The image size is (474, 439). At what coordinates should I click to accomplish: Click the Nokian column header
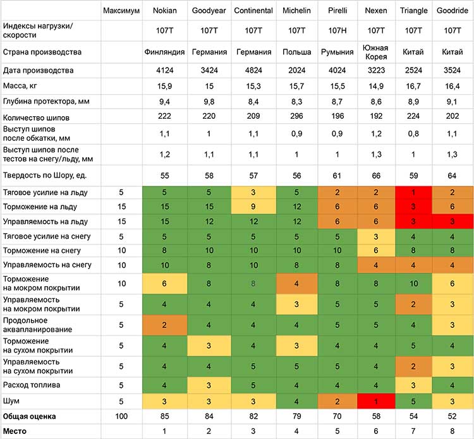(x=164, y=11)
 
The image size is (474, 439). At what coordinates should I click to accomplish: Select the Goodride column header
(x=453, y=11)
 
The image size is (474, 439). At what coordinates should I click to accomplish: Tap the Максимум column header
(x=121, y=11)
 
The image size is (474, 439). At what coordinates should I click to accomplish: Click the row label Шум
(x=11, y=401)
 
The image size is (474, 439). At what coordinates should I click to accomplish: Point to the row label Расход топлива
(x=32, y=385)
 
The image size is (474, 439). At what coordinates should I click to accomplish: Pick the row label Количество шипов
(x=36, y=117)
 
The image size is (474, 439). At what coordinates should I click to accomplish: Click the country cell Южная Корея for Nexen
(x=375, y=52)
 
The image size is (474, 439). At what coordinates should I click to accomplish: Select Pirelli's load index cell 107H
(x=337, y=30)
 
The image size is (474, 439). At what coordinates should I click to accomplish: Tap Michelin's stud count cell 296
(x=296, y=116)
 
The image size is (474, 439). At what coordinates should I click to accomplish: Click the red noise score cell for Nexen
(x=376, y=401)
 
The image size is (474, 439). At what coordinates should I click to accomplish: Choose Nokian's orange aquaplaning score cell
(x=164, y=325)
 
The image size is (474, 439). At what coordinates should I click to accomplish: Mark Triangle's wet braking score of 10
(x=413, y=284)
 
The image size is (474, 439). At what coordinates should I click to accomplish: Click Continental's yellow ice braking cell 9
(x=253, y=207)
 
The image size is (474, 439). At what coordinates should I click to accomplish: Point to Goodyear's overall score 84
(x=209, y=416)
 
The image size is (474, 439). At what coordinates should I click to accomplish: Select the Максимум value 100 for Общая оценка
(x=121, y=416)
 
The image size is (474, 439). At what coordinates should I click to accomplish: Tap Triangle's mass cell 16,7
(x=413, y=86)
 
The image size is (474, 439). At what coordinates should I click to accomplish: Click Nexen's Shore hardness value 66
(x=376, y=176)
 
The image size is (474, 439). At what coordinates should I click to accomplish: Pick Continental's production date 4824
(x=253, y=70)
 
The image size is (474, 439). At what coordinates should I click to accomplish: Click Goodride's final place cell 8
(x=453, y=431)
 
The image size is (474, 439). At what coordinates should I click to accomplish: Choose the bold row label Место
(x=15, y=431)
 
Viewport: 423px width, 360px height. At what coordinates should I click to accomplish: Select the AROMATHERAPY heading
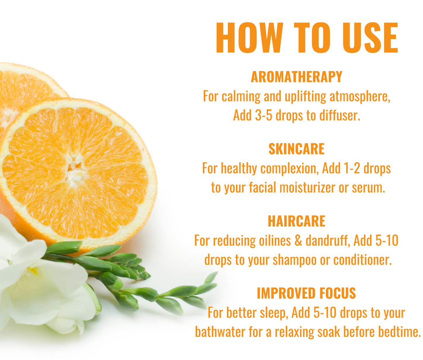click(x=297, y=77)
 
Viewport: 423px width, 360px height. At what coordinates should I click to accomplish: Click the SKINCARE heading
click(x=297, y=149)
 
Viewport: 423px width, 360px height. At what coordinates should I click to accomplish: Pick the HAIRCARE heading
click(x=297, y=221)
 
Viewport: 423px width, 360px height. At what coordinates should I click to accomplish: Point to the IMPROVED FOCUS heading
click(x=306, y=293)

- - -

REQUIRED TASK: Please copy the lines again, requests included, starting at the line that contains "Максимум column header" and stopping after the line that contains "(x=11, y=401)". Multiply each coordinate in the answers by 1.3 and round it to a whole number, with halves rounding up.

THE RESULT:
The image size is (474, 439). At what coordinates should I click to accomplish: Tap the Максимум column header
(x=157, y=14)
 
The image size is (474, 439). At what coordinates should I click to accomplish: Click the row label Шум
(x=14, y=521)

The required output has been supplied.